В середине века пасторальные сюжеты можно было обнаружить не только в книгах и кустарных изделиях, но и в росписи фарфоровых изделий казенного завода. Некоторые экземпляры таких изделий в «жанре Ватто»[239], как называли их в России, хранятся в собрании Эрмитажа, сведения о других дошли до нас в литературных описаниях. Согласно одному из них, на разных плоскостях табакерки владелец мог увидеть следующие сценки: пляшущих крестьянина с крестьянкой; справа сидит играющий волынщик, около него молодой крестьянин. На дне изображены сидящие за столом два бородатых крестьянина, смотрящие, как молодой крестьянин обнимает крестьянку; слева на земле сидит старуха, у ног которой лежит собака. На передней стенке мужчина с торбой за спиной протягивает письмо идущей к нему навстречу крестьянке с ребенком. На задней стенке странствующий разносчик предлагает сидящей на земле старухе на выбор несколько пар очков. На левой стенке женщина с ребенком на руках разговаривает с предлагающим ей свой товар странствующим разносчиком. На правой стенке бочар наколачивает на бочку обруч, около стоит держащая кадушку женщина. На крышке внутри изображена внутренность дома, справа сидят бородатый крестьянин с кружкой в руке и женщина, держащая на коленях ребенка; за ними стоит еще крестьянин; справа в глубине за загородкой видны коровы; слева, у бочки, на которой стоит горящая свеча, сидят крестьянин и старуха; по середине, у открытой двери, сквозь которую видны двор и строения, стоит старик с костылем[240].

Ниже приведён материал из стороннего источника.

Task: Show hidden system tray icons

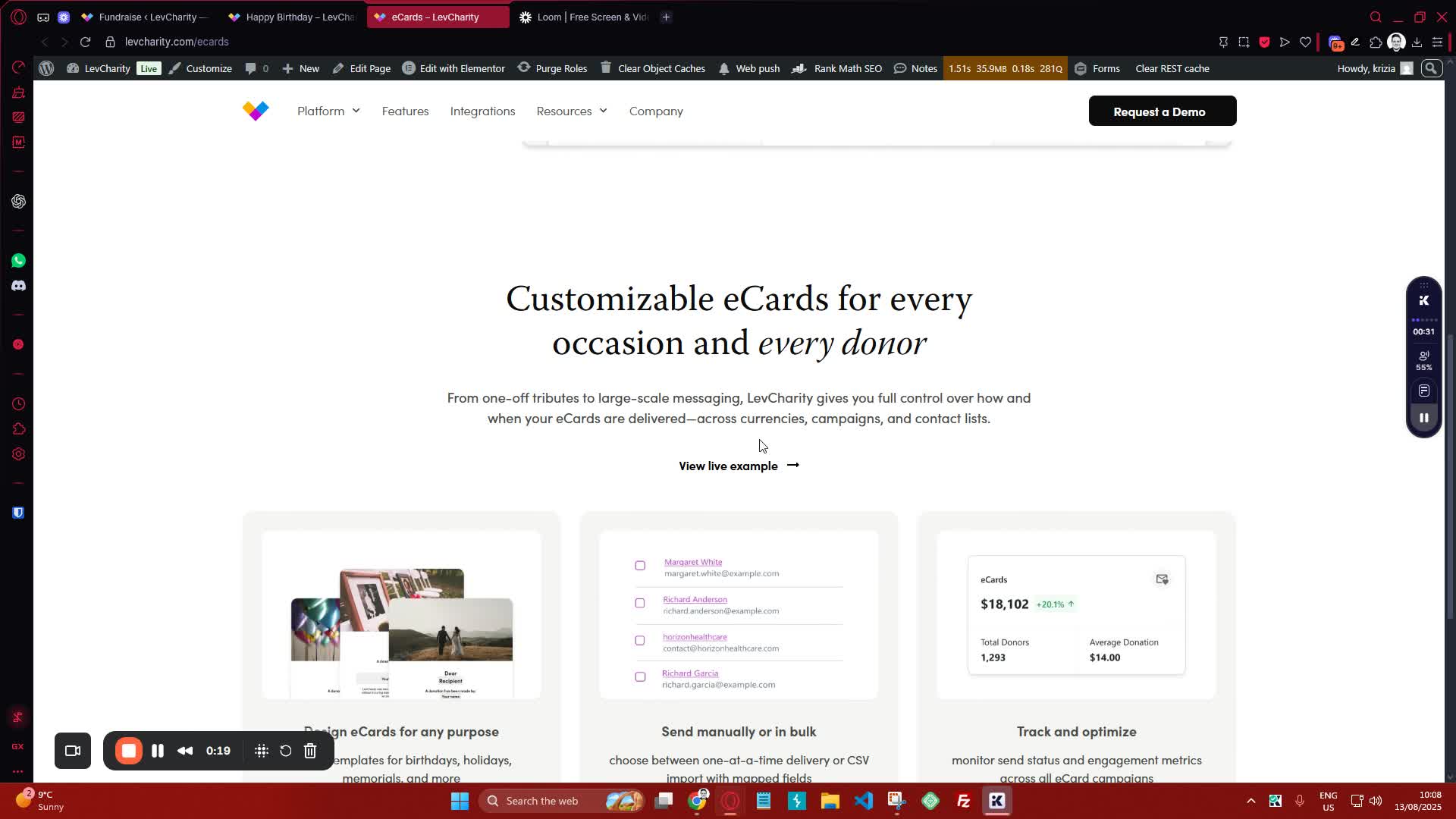Action: 1250,801
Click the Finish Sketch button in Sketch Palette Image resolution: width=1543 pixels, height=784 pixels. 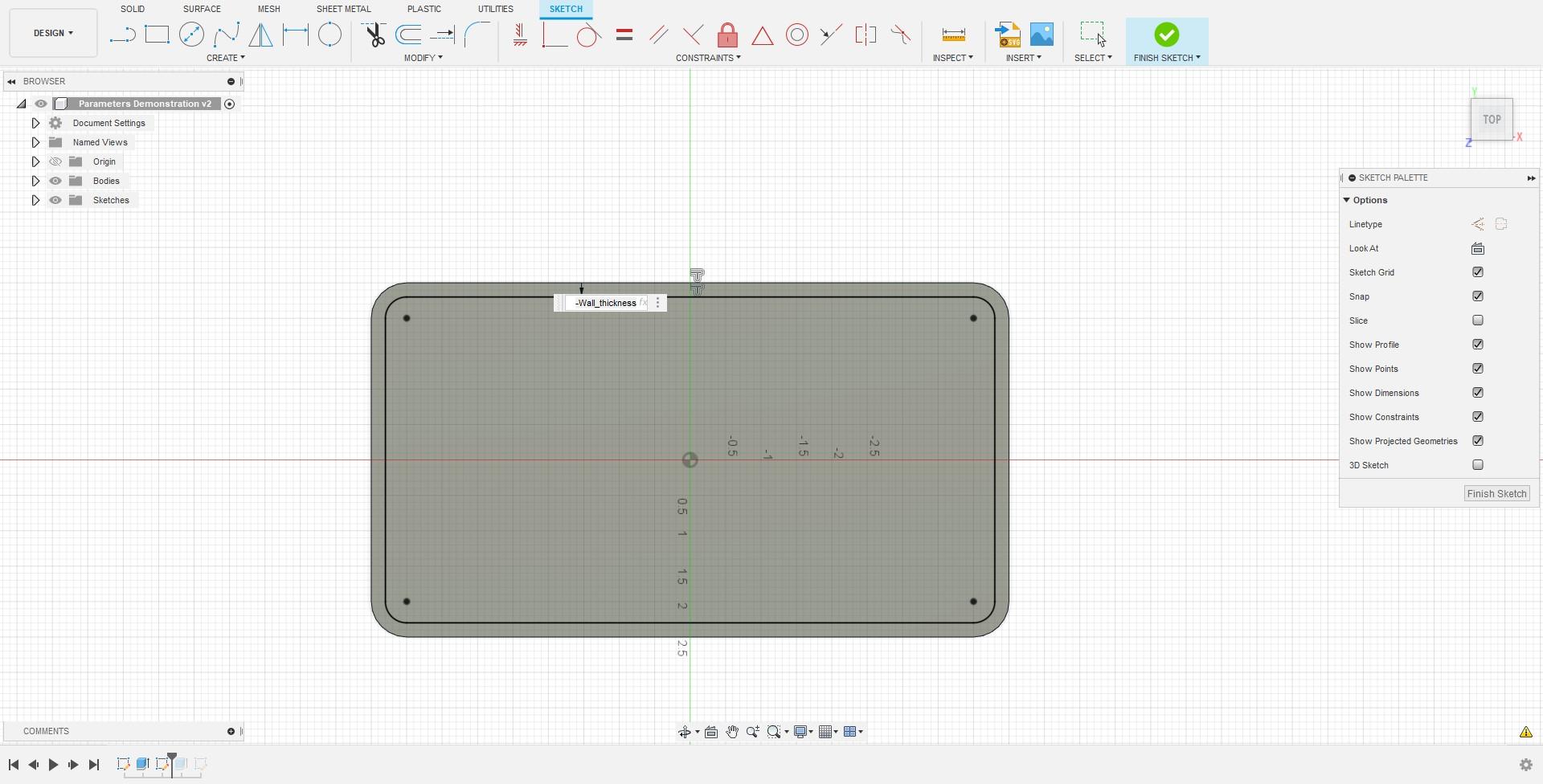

Кроме шкатулок и табакерок носителями «голландских сцен» были бело-голубые печные изразцы, фарфоровые пуговицы, эфесы сабель, крышки карманных часов, фарфоровые яйца и скульптурные фигурки.

Усвоение данных сюжетов привело к серьезным изменениям в отечественной визуальной культуре. Во-первых, в миниатюрных композициях крестьянин изображался как культурно «иной», увязанный с локальной культурой. Во-вторых, они убедили элитарного потребителя в том, что бытовая жизнь крестьян может быть достойной художественного увековечивания. В-третьих, посредством всех этих вещей российские покупатели приобщались к европейским визуальным конвенциям: учились читать значение поз, костюмов и жестов персонажей, а также усваивали композиционные правила сюжетных изображений.

Роспись на табакерках Мейсенского завода. Середина XVIII в.

Роспись на крышке табакерки Императорского фарфорового завода. 1750-е гг.

Во второй половине XVIII столетия интерес к фламандцам и к «жанру Ватто» проявляли не только российские кустари, но и академические художники. Тогда в Эрмитаж поступили полотна фламандских и голландских мастеров жанровой живописи, а также их французских последователей. С одной стороны, они обыгрывали темы старости, физического уродства и нищенской истощенности. С другой Адриан Ван Остаде, Питер Брейгель Старший, Давид Тенирс Младший представили российскому зрителю живые сцены пирующих или дерущихся крестьян в переполненных тавернах и лачугах. Причем в своих поздних работах Остаде «облагородил» крестьян соответствующим телосложением, хорошими манерами и поместил в интерьер чистого добротного жилья.

Роспись на крышках табакерок Императорского фарфорового завода. 1750-е гг.

Воспитанные на копировании «образцов», отечественные рисовальщики создавали «местные сцены» из западного материала и по учительским лекалам. От учителей они знали, как передать социальный статус персонажа. «Аристократические фигуры в рисунках Мартынова, – заметила Н. Гончарова, – всегда вытянуты, а торговцы и мастеровые – приземисты, нарочно огрублены»[241]. На полотнах И.А. Ерменева социально низкое положение персонажей передано через морщины, облысение, сгорбленность фигуры, понуро опущенные долу глаза. Их бедность и страдание выражены искореженными физическим трудом руками, ветхой одеждой, «социальными» атрибутами – посохом и сумой. И даже далекий сельский пейзаж, на фоне которого они установлены, рождает в зрителе ощущение грусти и беспросветности.

Вариант «фольклорной декоративности» воплотился в ярких живописных полотнах портретистов, изображавших крестьян как аристократов, одетых в стилизованные крестьянские костюмы. Так, на картине А. Вишнякова «Крестьянская пирушка» за столом сидят то ли фламандцы, то ли итальянцы в «русском платье». В их руках изящные бокалы из тонкого стекла, наполненные красным вином. Аналогично изображены русские крестьяне на полотнах М. Шибанова «Празднество свадебного договора» и «Крестьянский обед» (1774).